*Written request a*
In the data wrangling passage, what is named as the most common data structure used to wrangle data?

*Passage to read*
- - -
## Chapter 3
---
# Data Wrangling

### 3.0 Introduction
Data wrangling is a broad term used, often informally, to describe the process of transforming raw data to a clean and organized format ready for use.

The most common data structure used to "wrangle" data is the data frame, which can be both intuitive and incredibly versatile. Data frames are tabular, meaning that htey are based on rows and columns like you'd find in a spreadsheet

### 3.1 Creating a Data Frame

In [2]:
import pandas as pd
dataframe = pd.DataFrame()

### 3.2 Describing the Data

In [6]:
url = "http://tinyurl.com/titanic-csv"
df = pd.read_csv(url)
# show first two rows
print(df.head(2)) # also try tail(2) for last two rows

# show dimensions
print("Dimensions: {}".format(df.shape))

# show statistics
df.describe()

 Name PClass Age Sex Survived SexCode
0 Allen, Miss Elisabeth Walton 1st 29.0 female 1 1
1 Allison, Miss Helen Loraine 1st 2.0 female 0 1
Dimensions: (1313, 6)
- - -
*Written request b*
Copy out the stretch of rows from the first row through the line that contains "click(271, 161)", including both ends. Leave the pictures out.

*Supplied entries*
- - -
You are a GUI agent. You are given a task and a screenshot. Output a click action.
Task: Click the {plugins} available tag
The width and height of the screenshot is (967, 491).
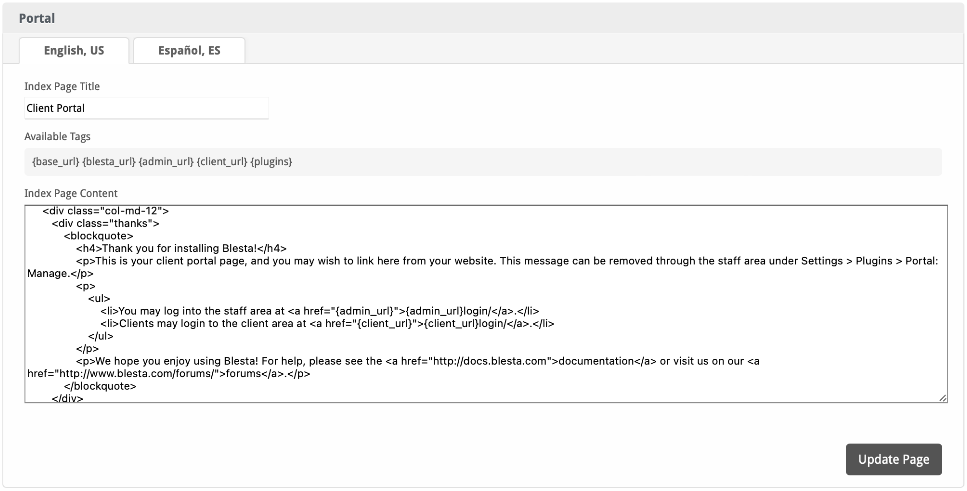click(271, 161)
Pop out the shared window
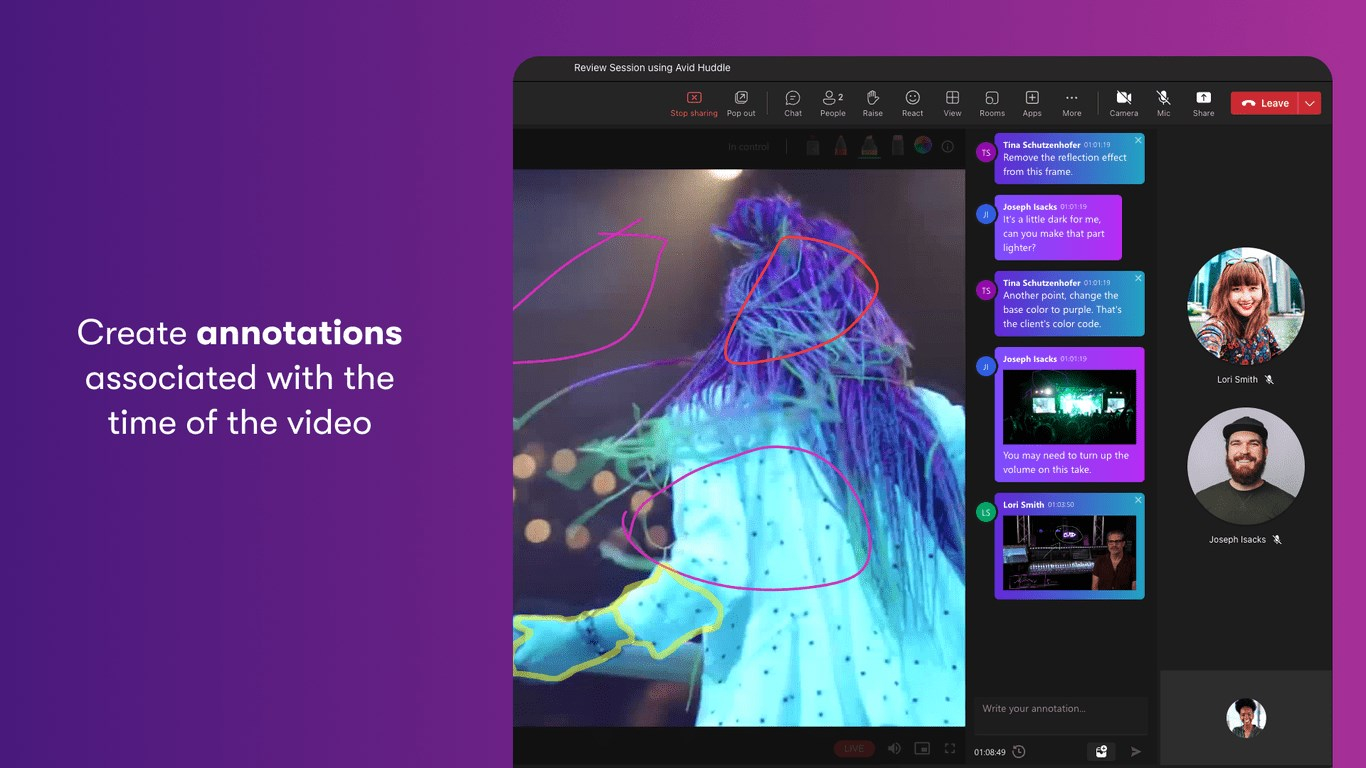This screenshot has width=1366, height=768. [x=741, y=103]
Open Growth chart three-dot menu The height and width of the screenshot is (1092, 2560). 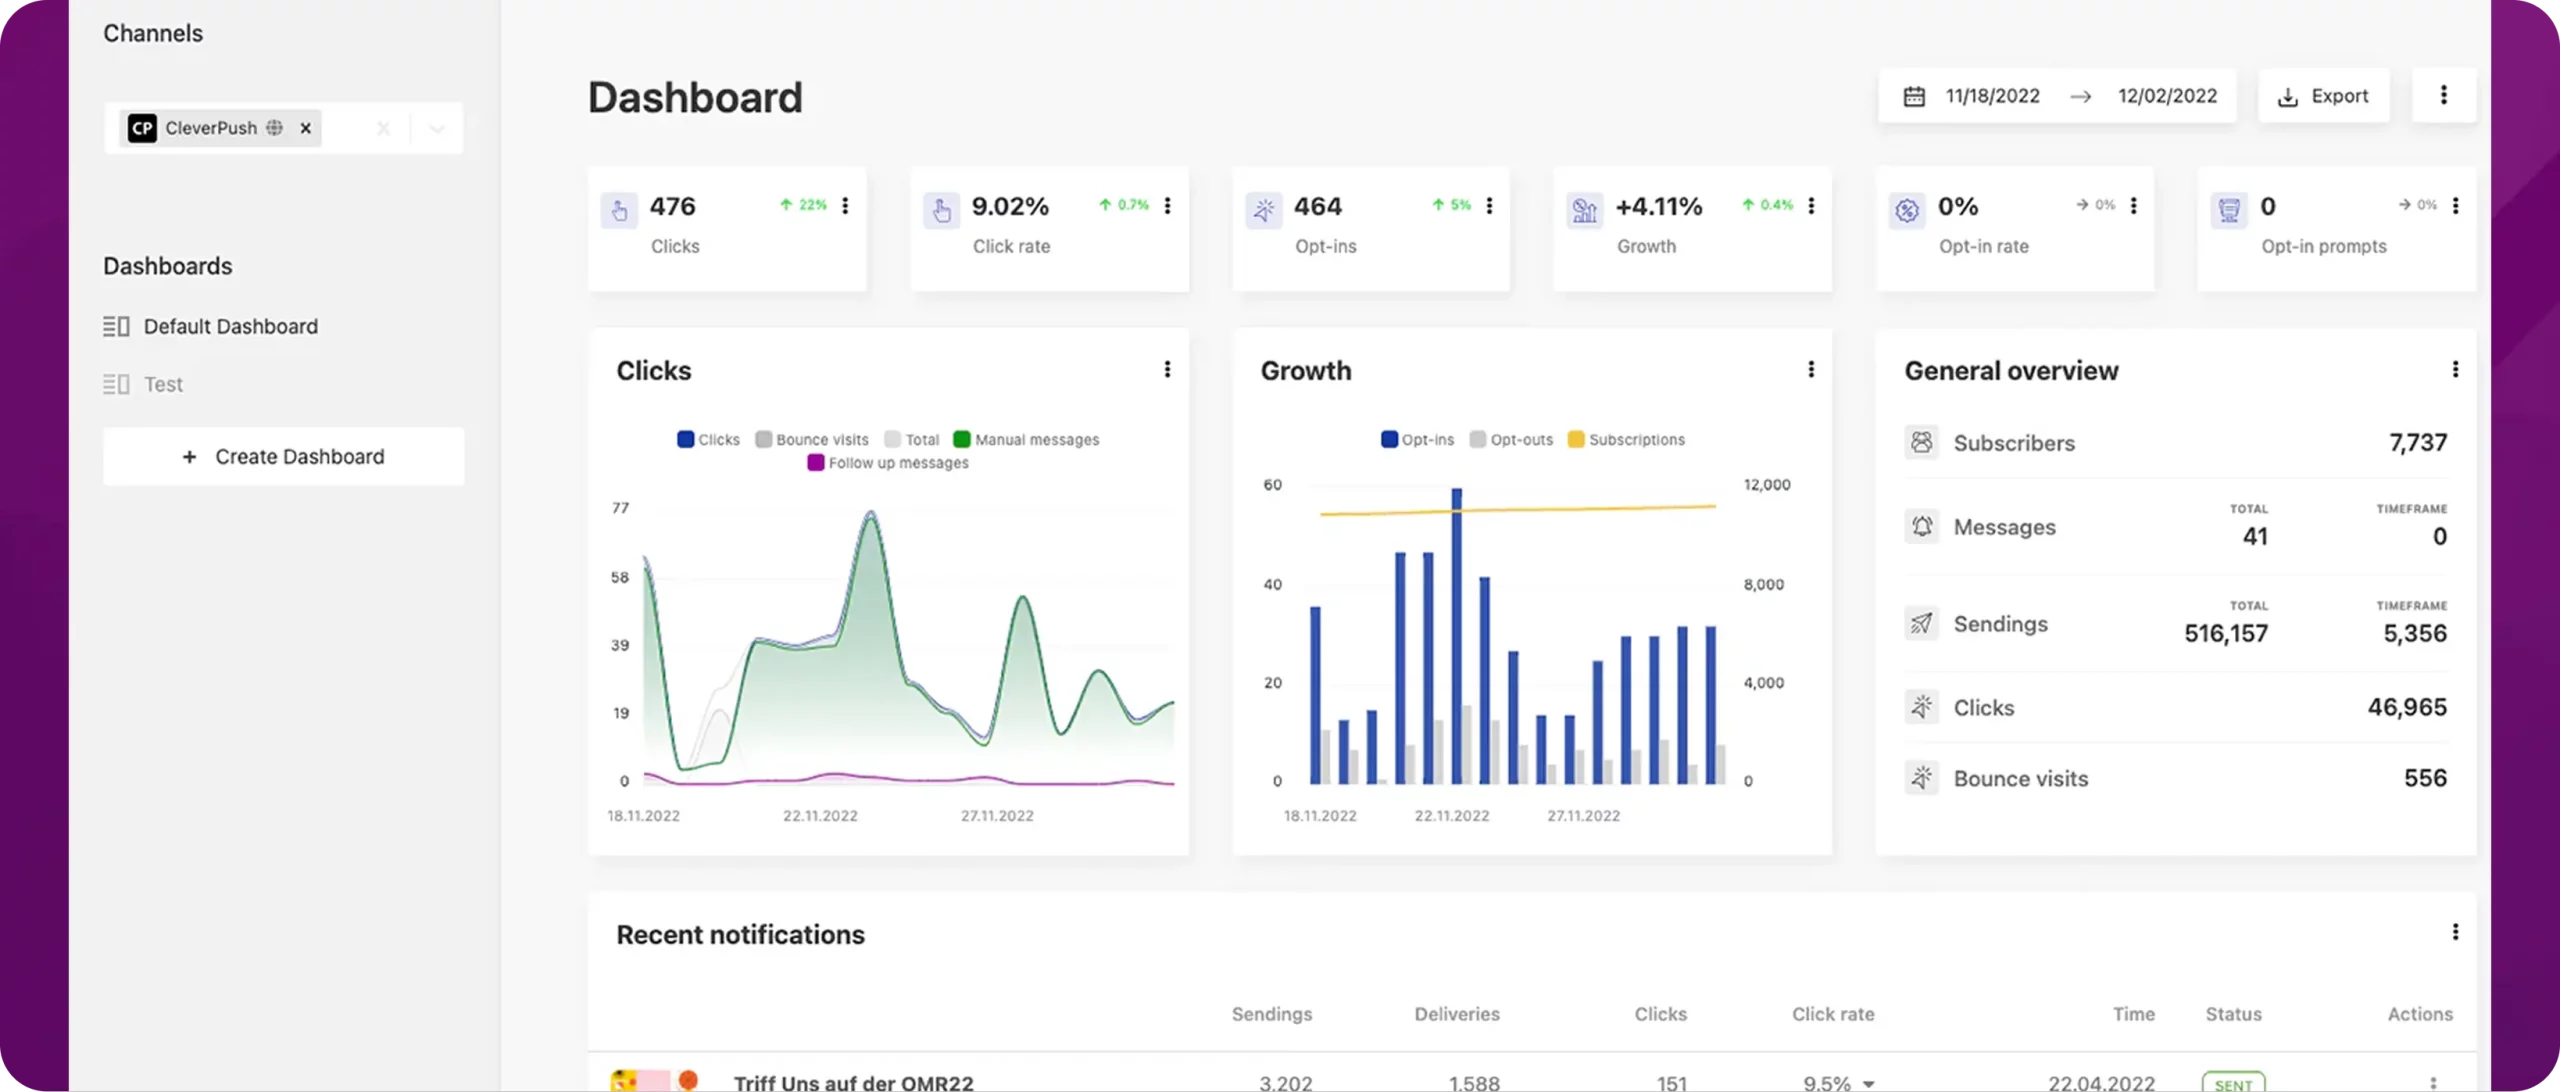click(1810, 370)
- - -
*Final result a*
The data frame.

*Final result b*
You are a GUI agent. You are given a task and a screenshot. Output a click action.
Task: Click the {plugins} available tag
The width and height of the screenshot is (967, 491).
click(271, 161)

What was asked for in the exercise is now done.